5.2.Het incidenteel hoger beroep van belanghebbende strekt tot vernietiging van de uitspraak van de rechtbank voor zover deze betrekking heeft op de vergoeding van proceskosten en immateriële schade. Op het hoger beroep van de Inspecteur concludeert belanghebbende tot bevestiging van de uitspraak van de rechtbank.
6. De rechtbank heeft het beroep van belanghebbende voor de jaren 2005 tot en met 2007 gegrond verklaard en daartoe het volgende overwogen waarbij zij belanghebbende als eiseres en de Inspecteur als verweerder heeft aangeduid:
“
Vestigingsplaats eiseres
(…)
22. Eiseres stelt dat zij met ingang van 9 juli 2004 voor toepassing van het belastingverdrag met Singapore inwoner van Singapore is en beroept zich op belastingvermindering op grond dat belastingverdrag.
23. Ingevolge artikel 3, eerste lid, van het belastingverdrag met Singapore betekent de uitdrukking "inwoner van een van de Staten" iedere persoon die, ingevolge de wetgeving van die Staat aldaar aan belasting is onderworpen op grond van zijn woonplaats, verblijf, plaats van leiding en bestuur of enige andere soortgelijke omstandigheid. Artikel 3, vierde lid, van het belastingverdrag met Singapore luidt: "Indien een andere dan een natuurlijke persoon ingevolge de bepaling van het eerste lid inwoner van beide Staten is, wordt hij geacht inwoner te zijn van de Staat waarin hij wordt geleid en bestuurd."

_____

UIT TE VOEREN TAKEN ▸
**1)** Noem alle omstandigheden waarop iemand volgens artikel 3, eerste lid, van het belastingverdrag met Singapore in de passage aan belasting is onderworpen.
**2)** Kopieer alsjeblieft het deel van de passage dat begint met "6. De rechtbank" en doorloopt tot en met "grond dat belastingverdrag.".
De gegevens spelen hierbij geen enkele rol.

GEËXTRAHEERDE GEGEVENS ▸
_____

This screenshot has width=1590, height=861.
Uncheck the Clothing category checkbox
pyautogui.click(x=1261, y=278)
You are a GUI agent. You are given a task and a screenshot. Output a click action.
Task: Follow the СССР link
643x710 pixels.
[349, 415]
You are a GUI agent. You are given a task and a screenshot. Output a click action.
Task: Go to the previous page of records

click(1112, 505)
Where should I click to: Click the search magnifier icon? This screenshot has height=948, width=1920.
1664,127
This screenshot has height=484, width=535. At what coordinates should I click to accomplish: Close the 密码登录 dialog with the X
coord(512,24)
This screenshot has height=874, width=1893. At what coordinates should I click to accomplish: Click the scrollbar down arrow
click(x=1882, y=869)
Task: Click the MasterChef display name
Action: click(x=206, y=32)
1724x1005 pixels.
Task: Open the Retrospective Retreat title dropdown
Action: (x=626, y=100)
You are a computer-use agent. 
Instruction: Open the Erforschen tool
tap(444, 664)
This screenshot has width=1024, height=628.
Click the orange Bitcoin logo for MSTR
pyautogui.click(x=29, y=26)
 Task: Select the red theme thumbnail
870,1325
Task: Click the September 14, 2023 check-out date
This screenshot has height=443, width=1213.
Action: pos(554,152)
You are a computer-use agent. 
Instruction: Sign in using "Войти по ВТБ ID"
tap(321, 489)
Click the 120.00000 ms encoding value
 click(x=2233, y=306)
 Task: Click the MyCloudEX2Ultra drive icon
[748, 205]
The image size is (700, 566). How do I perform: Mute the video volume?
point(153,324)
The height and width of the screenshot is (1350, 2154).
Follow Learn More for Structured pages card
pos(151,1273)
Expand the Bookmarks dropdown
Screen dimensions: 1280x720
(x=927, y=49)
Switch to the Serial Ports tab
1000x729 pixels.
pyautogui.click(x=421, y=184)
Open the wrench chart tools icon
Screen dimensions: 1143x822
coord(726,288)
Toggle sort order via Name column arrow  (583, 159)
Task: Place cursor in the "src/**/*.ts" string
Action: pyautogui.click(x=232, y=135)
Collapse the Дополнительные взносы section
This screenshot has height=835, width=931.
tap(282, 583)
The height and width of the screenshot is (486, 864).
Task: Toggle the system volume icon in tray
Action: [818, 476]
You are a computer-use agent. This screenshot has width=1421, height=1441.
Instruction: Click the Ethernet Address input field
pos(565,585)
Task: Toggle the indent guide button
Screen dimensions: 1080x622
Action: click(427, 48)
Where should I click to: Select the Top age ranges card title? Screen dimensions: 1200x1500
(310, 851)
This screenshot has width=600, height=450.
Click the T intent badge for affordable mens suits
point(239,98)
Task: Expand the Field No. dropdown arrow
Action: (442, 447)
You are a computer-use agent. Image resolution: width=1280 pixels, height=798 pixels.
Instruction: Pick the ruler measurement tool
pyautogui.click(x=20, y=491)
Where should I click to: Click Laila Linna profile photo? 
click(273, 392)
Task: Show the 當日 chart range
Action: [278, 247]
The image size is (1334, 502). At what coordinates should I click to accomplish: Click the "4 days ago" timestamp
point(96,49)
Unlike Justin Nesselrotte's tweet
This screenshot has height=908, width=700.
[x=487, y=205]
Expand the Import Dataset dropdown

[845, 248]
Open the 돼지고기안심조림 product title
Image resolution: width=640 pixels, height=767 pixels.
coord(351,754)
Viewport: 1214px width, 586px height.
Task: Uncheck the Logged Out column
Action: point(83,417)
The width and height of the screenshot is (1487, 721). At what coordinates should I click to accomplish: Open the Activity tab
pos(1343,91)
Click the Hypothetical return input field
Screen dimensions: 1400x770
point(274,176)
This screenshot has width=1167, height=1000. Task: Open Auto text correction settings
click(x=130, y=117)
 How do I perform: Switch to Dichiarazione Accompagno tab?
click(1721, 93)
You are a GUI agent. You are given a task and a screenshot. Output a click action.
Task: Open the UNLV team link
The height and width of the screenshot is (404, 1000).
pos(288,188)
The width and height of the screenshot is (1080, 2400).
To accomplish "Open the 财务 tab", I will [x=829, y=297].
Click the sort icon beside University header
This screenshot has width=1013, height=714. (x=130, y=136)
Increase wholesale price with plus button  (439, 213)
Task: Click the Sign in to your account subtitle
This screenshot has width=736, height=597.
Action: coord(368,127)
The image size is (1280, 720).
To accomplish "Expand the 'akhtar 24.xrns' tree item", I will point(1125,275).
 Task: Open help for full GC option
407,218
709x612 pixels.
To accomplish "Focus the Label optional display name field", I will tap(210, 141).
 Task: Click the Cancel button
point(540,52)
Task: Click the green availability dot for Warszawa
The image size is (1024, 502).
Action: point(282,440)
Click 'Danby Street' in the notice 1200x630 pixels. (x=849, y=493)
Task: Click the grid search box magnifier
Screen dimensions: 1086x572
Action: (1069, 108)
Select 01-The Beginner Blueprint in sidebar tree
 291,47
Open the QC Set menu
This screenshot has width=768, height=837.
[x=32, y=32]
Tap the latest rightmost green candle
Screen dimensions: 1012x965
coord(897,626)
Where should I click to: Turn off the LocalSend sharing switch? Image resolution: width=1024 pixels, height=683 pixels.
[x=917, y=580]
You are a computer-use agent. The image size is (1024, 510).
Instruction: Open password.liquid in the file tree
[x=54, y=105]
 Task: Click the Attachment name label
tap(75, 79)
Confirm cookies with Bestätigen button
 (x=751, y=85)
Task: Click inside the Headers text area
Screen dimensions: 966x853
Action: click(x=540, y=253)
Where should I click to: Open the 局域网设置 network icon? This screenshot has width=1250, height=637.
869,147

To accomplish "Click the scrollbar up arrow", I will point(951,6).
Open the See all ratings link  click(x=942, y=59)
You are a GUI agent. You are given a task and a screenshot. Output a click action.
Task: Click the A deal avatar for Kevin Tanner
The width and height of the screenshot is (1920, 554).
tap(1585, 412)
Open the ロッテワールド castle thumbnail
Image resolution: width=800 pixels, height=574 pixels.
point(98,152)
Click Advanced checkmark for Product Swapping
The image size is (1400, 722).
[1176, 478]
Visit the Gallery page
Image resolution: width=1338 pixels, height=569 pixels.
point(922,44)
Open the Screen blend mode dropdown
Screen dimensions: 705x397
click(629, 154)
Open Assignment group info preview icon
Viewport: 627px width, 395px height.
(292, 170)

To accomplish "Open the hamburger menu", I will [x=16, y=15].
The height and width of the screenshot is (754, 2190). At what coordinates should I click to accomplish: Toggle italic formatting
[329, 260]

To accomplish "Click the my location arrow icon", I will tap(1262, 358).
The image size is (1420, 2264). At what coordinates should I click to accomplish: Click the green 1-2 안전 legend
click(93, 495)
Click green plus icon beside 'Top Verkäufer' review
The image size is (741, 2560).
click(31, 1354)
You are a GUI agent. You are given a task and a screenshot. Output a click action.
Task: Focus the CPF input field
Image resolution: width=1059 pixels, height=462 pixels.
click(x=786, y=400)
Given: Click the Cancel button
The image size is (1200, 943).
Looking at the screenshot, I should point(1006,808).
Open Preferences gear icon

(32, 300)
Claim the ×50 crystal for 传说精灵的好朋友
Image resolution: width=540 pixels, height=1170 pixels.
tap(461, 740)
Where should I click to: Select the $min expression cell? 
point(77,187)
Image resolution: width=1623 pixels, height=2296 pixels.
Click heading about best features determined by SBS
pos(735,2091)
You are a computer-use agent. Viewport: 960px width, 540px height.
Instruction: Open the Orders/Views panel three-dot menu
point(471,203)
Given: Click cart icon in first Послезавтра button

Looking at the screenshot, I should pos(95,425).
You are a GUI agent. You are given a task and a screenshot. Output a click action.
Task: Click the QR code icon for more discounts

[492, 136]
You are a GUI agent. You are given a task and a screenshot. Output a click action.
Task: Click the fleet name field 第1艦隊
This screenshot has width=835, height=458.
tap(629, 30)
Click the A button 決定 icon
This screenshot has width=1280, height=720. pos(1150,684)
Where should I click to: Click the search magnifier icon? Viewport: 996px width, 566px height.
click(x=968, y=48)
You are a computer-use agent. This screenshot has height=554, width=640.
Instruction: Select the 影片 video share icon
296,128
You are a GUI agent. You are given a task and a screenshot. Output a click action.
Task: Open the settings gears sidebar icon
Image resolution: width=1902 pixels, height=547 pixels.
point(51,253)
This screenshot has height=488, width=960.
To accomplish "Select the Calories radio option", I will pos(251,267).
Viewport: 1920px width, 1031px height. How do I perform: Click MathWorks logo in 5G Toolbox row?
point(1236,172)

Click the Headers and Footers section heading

_____

OEFENINGSRESULTATEN ▸
**1)**
- woonplaats
- verblijf
- plaats van leiding en bestuur
- enige andere soortgelijke omstandigheid

**2)**
6. De rechtbank heeft het beroep van belanghebbende voor de jaren 2005 tot en met 2007 gegrond verklaard en daartoe het volgende overwogen waarbij zij belanghebbende als eiseres en de Inspecteur als verweerder heeft aangeduid:
“
Vestigingsplaats eiseres
(…)
22. Eiseres stelt dat zij met ingang van 9 juli 2004 voor toepassing van het belastingverdrag met Singapore inwoner van Singapore is en beroept zich op belastingvermindering op grond dat belastingverdrag.